CANADIAN PACIFIC. 20th Century Fox, 1949. Randolph Scott, Jane Wyatt, J. Carrol Naish, Victor Jory, Nancy Olson. Director Edward L. Marin.

   Directed by the prolific Edwin L. Marin, Canadian Pacific opens in semi-documentary form with the recounting of the political struggles involved in constructing the Canadian Pacific Railway. Then the movie quickly shifts into a rather mediocre frontier melodrama before settling into its natural rhythm. It ends up a slightly above average and surprisingly enjoyable, late 1940s shoot ’em up.
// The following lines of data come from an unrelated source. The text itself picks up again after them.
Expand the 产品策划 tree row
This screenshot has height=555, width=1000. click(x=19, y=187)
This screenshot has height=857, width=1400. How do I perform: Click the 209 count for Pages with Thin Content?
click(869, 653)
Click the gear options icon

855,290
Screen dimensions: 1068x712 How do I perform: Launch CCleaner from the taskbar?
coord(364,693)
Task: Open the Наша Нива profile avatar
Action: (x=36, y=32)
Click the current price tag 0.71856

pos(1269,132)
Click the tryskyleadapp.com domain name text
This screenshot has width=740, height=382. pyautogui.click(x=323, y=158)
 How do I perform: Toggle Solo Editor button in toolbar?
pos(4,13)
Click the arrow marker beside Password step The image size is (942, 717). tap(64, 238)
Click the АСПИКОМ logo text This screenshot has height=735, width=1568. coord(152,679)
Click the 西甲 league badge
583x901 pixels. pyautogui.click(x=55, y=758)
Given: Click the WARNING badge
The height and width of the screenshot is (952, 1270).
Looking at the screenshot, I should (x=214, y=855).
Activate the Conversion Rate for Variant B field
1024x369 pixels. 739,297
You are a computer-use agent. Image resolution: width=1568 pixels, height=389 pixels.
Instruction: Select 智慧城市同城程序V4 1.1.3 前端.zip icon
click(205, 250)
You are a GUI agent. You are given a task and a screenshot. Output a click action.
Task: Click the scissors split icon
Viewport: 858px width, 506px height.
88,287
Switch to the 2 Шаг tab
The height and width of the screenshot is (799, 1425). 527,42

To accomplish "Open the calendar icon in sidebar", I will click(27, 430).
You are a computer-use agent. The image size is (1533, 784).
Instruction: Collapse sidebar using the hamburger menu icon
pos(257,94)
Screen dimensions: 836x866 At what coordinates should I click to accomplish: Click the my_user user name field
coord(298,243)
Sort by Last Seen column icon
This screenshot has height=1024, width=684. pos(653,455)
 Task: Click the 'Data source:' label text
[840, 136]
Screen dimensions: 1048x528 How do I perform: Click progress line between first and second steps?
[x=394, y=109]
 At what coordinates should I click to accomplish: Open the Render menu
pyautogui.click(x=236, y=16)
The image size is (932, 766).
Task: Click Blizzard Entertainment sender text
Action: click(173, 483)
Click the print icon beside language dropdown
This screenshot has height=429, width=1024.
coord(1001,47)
   It goes without saying that absent Randolph Scott’s formidable screen presence, this rather staid Western wouldn’t have had much of a shelf life. But with Scott’s trademark grit and wit, combined with on screen character’s repartee with a sidekick portrayed by J. Carrol Naish, the film eventually grows upon the viewer. Dimitri Tiomkin’s rousing epic-like score likewise lends itself well to the film, providing it with momentum during some altogether formulaic scenes.

   The plot. Scott portrays Tom Andrews, a surveyor who also doubles as a security guard for the railroad. After discovering a pass that would allow the railroad to continue all the way to the Pacific, Andrews quits the railroad life and returns to Calgary to visit his fiancée, the lovely Cecile Gautier (Nancy Olson). It’s there that he learns to what depths trading post owner Dirk Rourke (Victor Jory) is willing to sink in order to prevent the construction of the railroad through Alberta. Forced to choose between Cecile and the railroad, Andrews opts for the latter and heads back to help his former employer fend off Rourke and his Indian allies.

   Aiding him in his efforts is Dynamite Dawson (Naish), a sidekick that could have just as easily been portrayed by Gabby Hayes. Andrews also has female help. After Andrews is injured in a dynamite explosion, Dr. Edith Cabot (Jane Wyatt) ends up tending to him. A physician who soon becomes romantically involved with her recovering patient, Cabot also has strident pacifist views and is charming enough to temporarily convince Andrews not to wear his gun belt.

   But sometimes, good guys need a gun. Tom Andrews is no exception. So once again, Andrews is forced to choose between a woman and his loyalty to the railroad. Soon enough, Cecile is back by his side and they’re fighting Rourke and marauding Indian bucks. As melodrama gives way to action, Canadian Pacific revs up for a bit before winding down into a happy Hollywood bury-the-hatchet ending.